WORK TO DO
Could you format each line of the data below as a string in a JSON list, one string per line, leaving out blank lines?

━━━━━ MATERIAL PROVIDED

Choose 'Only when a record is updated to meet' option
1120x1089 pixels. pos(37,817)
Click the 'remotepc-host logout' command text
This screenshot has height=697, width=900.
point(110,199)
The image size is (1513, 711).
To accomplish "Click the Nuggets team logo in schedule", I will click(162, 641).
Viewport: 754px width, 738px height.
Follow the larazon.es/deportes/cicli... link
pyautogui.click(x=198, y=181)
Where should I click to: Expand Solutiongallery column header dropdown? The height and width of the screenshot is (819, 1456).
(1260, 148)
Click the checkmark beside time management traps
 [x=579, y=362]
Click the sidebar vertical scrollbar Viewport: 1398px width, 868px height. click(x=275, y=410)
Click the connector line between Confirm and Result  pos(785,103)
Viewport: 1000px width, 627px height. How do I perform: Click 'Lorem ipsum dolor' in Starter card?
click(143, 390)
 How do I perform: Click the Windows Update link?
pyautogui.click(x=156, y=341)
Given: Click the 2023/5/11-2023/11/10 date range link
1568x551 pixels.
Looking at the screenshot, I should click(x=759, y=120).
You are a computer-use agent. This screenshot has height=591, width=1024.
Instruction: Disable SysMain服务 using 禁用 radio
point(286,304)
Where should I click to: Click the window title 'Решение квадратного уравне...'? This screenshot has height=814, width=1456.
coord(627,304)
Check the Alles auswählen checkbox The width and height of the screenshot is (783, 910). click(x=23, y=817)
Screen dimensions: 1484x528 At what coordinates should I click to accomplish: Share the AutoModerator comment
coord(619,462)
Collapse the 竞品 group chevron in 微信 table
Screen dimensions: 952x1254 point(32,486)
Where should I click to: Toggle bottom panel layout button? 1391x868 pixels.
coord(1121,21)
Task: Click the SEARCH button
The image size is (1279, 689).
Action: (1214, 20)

━━━━━━━━━━

WORKED SOLUTION
[
  "Choose 'Only when a record is updated to meet' option",
  "1120x1089 pixels. pos(37,817)",
  "Click the 'remotepc-host logout' command text",
  "This screenshot has height=697, width=900.",
  "point(110,199)",
  "The image size is (1513, 711).",
  "To accomplish \"Click the Nuggets team logo in schedule\", I will click(162, 641).",
  "Viewport: 754px width, 738px height.",
  "Follow the larazon.es/deportes/cicli... link",
  "pyautogui.click(x=198, y=181)",
  "Where should I click to: Expand Solutiongallery column header dropdown? The height and width of the screenshot is (819, 1456).",
  "(1260, 148)",
  "Click the checkmark beside time management traps",
  " [x=579, y=362]",
  "Click the sidebar vertical scrollbar Viewport: 1398px width, 868px height. click(x=275, y=410)",
  "Click the connector line between Confirm and Result  pos(785,103)",
  "Viewport: 1000px width, 627px height. How do I perform: Click 'Lorem ipsum dolor' in Starter card?",
  "click(143, 390)",
  " How do I perform: Click the Windows Update link?",
  "pyautogui.click(x=156, y=341)",
  "Given: Click the 2023/5/11-2023/11/10 date range link",
  "1568x551 pixels.",
  "Looking at the screenshot, I should click(x=759, y=120).",
  "You are a computer-use agent. This screenshot has height=591, width=1024.",
  "Instruction: Disable SysMain服务 using 禁用 radio",
  "point(286,304)",
  "Where should I click to: Click the window title 'Решение квадратного уравне...'? This screenshot has height=814, width=1456.",
  "coord(627,304)",
  "Check the Alles auswählen checkbox The width and height of the screenshot is (783, 910). click(x=23, y=817)",
  "Screen dimensions: 1484x528 At what coordinates should I click to accomplish: Share the AutoModerator comment",
  "coord(619,462)",
  "Collapse the 竞品 group chevron in 微信 table",
  "Screen dimensions: 952x1254 point(32,486)",
  "Where should I click to: Toggle bottom panel layout button? 1391x868 pixels.",
  "coord(1121,21)",
  "Task: Click the SEARCH button",
  "The image size is (1279, 689).",
  "Action: (1214, 20)"
]